Billy Ngo, now chef at Kru, a Japanese restaurant in Sacramento, shared this dish inspired by his previous restaurant, Red Lotus. Cut the long beans for easy serving, or keep them whole to symbolize longevity.
1 pound Chinese long beans*, cut into 4-in. lengths
1 tablespoon vegetable oil
2 teaspoons XO sauce*, or prepared oyster sauce plus 1 tsp. Asian chili oil
2 tablespoons hoisin sauce
How to Make It
Bring a medium pot of water to a boil. Cook beans in water until bright green and tender, about 5 minutes. Drain.

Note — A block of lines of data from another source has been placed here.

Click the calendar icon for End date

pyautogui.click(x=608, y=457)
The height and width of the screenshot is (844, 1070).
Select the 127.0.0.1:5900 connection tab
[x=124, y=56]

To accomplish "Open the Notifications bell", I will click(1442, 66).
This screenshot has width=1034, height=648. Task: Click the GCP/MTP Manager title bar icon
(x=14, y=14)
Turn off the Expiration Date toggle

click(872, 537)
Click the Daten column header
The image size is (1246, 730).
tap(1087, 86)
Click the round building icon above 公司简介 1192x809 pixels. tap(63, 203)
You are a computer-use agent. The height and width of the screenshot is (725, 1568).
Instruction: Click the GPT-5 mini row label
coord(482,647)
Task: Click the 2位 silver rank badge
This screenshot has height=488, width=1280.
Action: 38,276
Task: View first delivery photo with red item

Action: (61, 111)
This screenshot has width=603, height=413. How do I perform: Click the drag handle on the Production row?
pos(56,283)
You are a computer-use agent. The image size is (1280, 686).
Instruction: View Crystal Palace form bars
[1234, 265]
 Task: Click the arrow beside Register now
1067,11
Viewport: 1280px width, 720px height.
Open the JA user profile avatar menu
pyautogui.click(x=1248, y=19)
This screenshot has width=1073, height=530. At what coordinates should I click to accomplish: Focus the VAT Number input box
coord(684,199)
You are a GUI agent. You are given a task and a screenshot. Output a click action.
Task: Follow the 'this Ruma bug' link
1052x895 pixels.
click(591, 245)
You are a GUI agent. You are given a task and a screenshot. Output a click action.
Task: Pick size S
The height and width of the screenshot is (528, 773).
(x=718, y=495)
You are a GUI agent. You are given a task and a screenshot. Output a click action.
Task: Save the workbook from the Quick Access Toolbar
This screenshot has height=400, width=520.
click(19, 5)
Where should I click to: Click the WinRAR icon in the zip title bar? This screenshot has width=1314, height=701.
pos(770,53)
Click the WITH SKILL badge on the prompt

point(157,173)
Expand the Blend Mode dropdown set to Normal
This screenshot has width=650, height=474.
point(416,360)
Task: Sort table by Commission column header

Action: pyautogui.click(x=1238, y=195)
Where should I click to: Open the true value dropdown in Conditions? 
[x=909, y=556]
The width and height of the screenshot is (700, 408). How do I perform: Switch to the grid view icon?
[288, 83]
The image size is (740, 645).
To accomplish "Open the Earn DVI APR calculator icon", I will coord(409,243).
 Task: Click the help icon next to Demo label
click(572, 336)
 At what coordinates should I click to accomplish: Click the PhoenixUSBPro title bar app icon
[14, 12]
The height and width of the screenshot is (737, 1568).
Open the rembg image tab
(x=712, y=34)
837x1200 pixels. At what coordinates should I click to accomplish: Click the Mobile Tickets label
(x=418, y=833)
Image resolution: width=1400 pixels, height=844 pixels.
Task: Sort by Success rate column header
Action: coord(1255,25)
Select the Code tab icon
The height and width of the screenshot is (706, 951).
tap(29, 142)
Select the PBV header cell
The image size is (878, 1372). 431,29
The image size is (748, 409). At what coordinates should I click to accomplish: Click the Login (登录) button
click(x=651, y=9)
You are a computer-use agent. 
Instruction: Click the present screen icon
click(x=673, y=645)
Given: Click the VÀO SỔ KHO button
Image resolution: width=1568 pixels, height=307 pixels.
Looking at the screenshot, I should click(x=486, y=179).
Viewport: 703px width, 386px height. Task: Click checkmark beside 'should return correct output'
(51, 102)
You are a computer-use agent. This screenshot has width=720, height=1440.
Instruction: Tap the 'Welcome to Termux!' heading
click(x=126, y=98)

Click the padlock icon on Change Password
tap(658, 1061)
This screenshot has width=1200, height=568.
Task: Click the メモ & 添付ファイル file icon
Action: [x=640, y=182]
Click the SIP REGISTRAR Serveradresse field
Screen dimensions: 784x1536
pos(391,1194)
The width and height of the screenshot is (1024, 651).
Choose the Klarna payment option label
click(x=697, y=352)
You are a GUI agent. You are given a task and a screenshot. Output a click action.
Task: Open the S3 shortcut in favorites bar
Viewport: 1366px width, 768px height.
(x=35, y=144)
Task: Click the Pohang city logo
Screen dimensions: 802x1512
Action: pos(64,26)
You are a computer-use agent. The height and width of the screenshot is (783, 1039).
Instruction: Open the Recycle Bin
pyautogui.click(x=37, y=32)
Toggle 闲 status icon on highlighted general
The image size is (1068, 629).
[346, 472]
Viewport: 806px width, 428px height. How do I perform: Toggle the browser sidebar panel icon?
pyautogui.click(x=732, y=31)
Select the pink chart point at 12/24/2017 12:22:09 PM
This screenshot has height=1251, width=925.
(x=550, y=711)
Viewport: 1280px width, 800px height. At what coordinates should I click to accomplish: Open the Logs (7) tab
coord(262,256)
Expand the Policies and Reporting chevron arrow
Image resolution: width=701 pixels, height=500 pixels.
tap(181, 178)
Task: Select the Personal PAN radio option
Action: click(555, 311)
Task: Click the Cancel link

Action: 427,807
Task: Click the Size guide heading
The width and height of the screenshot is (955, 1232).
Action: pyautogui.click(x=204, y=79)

Heat oil in a wok or large frying pan over high heat. Add beans and cook, stirring frequently, until starting to brown, about 4 minutes. Mix XO sauce and hoisin in a small bowl. Add sauce to beans, stirring to coat, and cook until sauce is fragrant and coats beans, about 3 minutes.
*Find long beans and XO sauce, a dried seafood-based condiment, at Asian grocery stores.
Make ahead: Up to 1 day, chilled; microwave to rewarm.
An interesting dish for change of pace, but we didn't care for the sauce so much. Used the recipe's recommended modification (chili oil plus oyster sauce). My long beans may have been thicker than normal so it took additional cooking time.